--- Source text ---
Mystery of the Double Cross (officially without definite article) is a 1917 film and one of the few American silent action film serials to survive in complete form. It was directed by Louis J. Gasnier and William Parke, from a story written by Gilson Willets, produced by the Astra Film Corporation and released in weekly chapters by Pathé, starting March 18, 1917.

==Plot==
Peter Hale is returning to America from overseas via steamship to receive his inheritance. On board, he receives a telegram warning him to beware the Double Cross. He doesn't know what it means, until he becomes enamored of a mysterious woman occupying cabin no. 7. When a submarine is sighted, there is panic on shipboard. Peter and the mysterious woman are thrown together, and in the ensuing action, he sees a double cross symbol on her right arm, just below the shoulder. When the ship arrives in New York, Peter loses track of the woman.

His father's will stipulates that he is to marry a woman, "perfect in mind and body," who has been selected for him. She will reveal herself to him when the time comes, and he will know her by the sign of the double cross on her arm. If anyone else marries her, then that person will inherit the Hale fortune.

Pondering this in his hotel room, Peter overhears Bridgely Bentley, a gangster and social pirate, reveal a plan to bilk Herbert Brewster out of some valuable land. Brewster is unaware that there are valuable oil reserves beneath the land. Peter knows Brewster, who was a friend of Pete's father. Peter races ahead and obtains an option on the property to keep Bridgely from carrying out his scheme, thereby earning his enmity. But Peter also finds that Brewster's daughter, Phillipa, is the woman he met on board the ship. He begins to woo her, but is puzzled by how she at times accepts his courtship, and the next minute, rejects him, claiming that they have never met. When he tries to confront her, a Masked Stranger intervenes, telling him he must be true to the girl of the Double Cross. Bentley finds the original letter sent to Peter and realizes that if he can marry the girl of the Double Cross, the Hale fortune will be his.

The rest of the serial plays variations on these conflicts. Rather than traditional cliffhangers—the death traps are usually foiled in the course of each episode—the chapters end on an air of mystery or tension about what exactly is going on.
--- Records ---
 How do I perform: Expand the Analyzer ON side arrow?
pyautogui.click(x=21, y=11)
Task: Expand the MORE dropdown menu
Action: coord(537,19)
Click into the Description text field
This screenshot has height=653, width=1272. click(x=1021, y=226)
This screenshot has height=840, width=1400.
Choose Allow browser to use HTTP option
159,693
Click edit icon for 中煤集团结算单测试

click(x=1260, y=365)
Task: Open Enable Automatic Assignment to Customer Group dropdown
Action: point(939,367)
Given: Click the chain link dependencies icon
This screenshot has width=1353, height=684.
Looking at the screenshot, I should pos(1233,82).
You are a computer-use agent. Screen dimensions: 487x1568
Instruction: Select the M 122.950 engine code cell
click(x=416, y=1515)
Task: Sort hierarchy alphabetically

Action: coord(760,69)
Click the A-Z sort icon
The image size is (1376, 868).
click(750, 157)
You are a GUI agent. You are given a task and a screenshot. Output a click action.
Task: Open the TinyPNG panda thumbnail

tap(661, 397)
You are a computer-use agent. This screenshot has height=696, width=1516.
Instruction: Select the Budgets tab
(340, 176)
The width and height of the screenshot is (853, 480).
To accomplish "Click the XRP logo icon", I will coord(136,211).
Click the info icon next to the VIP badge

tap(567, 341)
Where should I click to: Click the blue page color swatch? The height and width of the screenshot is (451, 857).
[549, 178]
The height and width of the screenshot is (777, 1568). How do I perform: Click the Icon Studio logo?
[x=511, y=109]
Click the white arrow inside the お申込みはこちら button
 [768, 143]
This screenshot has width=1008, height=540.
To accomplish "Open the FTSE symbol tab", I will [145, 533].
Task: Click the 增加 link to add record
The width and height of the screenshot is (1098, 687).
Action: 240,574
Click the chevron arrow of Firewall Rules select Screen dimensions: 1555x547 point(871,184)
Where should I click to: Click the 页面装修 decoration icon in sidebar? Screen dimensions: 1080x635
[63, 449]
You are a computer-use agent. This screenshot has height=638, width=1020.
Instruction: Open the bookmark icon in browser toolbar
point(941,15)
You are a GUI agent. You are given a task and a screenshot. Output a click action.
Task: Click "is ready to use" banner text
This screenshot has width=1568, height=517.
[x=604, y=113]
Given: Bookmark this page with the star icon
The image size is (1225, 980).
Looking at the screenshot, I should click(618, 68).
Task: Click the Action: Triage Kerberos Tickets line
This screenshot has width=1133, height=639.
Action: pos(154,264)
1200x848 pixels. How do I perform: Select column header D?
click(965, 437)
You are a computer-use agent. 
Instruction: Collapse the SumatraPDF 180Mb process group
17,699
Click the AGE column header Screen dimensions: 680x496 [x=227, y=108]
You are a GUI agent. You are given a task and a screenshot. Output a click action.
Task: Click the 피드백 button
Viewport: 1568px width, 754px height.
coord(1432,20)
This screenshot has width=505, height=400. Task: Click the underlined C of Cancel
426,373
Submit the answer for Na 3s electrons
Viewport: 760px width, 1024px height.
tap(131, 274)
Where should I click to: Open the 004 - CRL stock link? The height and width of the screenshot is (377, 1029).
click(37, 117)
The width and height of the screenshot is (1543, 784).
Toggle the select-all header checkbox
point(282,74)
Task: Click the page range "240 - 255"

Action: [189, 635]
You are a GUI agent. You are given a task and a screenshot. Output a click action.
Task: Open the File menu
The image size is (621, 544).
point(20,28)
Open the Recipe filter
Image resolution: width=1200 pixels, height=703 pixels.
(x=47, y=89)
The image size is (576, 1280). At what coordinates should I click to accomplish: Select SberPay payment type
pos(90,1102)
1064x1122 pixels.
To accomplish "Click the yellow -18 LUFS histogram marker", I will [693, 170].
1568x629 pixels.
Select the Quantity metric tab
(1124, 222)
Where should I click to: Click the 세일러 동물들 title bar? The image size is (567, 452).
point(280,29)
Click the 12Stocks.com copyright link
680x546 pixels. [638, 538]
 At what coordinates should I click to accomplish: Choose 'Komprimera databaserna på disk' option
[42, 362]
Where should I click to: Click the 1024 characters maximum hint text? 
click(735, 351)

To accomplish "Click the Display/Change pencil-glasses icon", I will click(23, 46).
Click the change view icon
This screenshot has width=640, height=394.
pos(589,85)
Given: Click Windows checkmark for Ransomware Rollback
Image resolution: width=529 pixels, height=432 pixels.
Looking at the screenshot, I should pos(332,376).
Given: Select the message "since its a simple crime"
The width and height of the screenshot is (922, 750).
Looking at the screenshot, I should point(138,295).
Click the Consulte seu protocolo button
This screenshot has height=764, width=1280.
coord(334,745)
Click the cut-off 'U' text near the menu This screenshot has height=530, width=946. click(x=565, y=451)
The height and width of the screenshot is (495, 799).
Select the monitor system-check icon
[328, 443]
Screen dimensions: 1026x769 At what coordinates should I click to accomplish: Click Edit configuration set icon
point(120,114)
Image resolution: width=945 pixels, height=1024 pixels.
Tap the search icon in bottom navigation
---
Work task:
Reproduce word for word the part of the text on the serial Mystery of the Double Cross starting with "Mystery of the" and going on through "March 18, 1917.".

Solved exercise:
Mystery of the Double Cross (officially without definite article) is a 1917 film and one of the few American silent action film serials to survive in complete form. It was directed by Louis J. Gasnier and William Parke, from a story written by Gilson Willets, produced by the Astra Film Corporation and released in weekly chapters by Pathé, starting March 18, 1917.